» Task details
Lines holding the word "computer" must be located in the listing below and copied.

*** Opening of Data for this exercise ***

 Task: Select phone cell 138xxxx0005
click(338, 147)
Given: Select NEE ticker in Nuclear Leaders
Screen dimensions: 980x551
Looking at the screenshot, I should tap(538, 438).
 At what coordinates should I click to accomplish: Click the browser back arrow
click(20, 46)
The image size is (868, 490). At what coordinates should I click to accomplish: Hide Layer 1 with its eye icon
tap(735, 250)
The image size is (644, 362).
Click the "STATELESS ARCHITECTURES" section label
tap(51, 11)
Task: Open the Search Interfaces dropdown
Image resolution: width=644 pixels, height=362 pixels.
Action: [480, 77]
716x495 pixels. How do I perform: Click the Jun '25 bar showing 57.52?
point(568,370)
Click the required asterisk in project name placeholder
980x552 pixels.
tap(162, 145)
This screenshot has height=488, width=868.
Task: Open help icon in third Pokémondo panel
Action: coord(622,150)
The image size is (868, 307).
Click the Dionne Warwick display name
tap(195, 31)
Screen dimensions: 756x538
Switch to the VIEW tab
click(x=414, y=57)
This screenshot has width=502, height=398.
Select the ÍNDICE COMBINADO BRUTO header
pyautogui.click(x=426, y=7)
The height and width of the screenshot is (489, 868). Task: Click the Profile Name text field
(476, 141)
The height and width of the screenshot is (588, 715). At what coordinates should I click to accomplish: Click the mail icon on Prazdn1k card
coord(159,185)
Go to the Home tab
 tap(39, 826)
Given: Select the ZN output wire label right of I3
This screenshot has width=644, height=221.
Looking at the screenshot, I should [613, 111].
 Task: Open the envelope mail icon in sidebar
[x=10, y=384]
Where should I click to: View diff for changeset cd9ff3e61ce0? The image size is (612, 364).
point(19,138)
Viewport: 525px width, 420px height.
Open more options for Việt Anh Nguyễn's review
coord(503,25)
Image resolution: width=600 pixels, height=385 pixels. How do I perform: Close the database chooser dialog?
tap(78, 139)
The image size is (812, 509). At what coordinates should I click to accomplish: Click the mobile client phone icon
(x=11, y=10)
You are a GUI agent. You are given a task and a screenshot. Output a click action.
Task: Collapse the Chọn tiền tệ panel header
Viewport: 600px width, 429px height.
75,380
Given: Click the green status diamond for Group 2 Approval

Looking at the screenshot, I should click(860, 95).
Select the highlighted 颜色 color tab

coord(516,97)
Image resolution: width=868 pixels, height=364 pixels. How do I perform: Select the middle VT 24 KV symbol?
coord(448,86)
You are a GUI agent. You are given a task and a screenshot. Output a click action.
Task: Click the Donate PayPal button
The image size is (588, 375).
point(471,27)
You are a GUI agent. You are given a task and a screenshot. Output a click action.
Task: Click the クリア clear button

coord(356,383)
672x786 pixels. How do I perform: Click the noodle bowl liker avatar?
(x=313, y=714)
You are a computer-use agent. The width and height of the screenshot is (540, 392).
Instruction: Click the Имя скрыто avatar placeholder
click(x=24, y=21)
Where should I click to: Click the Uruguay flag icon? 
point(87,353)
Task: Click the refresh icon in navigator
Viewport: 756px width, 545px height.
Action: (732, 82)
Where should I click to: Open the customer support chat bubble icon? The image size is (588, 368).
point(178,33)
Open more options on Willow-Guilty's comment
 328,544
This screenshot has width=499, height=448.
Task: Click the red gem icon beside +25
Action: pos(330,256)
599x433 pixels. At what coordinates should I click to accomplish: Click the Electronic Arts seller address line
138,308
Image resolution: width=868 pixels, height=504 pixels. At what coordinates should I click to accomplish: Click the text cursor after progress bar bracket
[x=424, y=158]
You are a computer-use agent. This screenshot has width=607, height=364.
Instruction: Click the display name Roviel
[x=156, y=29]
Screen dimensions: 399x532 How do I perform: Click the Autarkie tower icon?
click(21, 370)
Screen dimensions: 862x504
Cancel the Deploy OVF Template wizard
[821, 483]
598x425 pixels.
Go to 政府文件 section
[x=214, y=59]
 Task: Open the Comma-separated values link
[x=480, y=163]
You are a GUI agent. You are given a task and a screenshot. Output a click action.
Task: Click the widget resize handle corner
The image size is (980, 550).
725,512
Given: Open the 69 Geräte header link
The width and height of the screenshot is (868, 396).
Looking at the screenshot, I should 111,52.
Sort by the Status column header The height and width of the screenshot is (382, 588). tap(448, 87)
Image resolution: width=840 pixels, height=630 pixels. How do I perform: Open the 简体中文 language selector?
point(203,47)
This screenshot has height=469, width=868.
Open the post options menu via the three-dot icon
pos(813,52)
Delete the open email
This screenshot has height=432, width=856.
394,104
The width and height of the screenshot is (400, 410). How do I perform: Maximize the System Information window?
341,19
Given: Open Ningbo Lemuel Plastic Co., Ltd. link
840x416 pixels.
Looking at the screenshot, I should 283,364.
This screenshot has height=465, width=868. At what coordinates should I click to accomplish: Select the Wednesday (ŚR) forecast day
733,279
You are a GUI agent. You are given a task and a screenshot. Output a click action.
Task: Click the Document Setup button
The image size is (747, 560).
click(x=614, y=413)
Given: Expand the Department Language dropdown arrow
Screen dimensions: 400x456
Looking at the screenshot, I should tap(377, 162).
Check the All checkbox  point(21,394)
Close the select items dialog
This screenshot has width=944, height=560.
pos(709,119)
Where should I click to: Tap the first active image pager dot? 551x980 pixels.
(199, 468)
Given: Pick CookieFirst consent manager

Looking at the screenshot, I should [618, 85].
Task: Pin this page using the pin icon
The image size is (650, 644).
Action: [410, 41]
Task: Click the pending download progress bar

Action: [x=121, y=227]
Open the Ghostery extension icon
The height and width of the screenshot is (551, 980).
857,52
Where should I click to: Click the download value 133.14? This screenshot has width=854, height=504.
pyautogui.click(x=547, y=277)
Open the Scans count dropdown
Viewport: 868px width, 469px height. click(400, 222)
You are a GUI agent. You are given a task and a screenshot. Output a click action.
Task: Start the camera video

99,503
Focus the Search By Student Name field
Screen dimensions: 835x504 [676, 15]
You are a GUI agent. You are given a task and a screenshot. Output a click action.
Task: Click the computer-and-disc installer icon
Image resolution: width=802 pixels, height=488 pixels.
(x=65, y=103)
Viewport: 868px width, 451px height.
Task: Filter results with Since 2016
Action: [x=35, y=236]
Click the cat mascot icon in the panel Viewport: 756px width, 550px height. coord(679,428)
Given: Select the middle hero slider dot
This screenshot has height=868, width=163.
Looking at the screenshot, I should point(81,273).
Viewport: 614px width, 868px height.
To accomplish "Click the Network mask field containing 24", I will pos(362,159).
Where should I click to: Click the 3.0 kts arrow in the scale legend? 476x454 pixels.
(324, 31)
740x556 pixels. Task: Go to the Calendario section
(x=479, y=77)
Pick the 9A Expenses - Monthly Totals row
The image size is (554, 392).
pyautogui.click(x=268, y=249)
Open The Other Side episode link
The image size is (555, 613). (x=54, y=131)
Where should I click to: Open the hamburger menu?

*** Close of Data for this exercise ***

» Exercise solution
You are a computer-use agent. The width and height of the screenshot is (540, 392).
You are a computer-use agent. This screenshot has width=607, height=364.
Task: Click the computer-and-disc installer icon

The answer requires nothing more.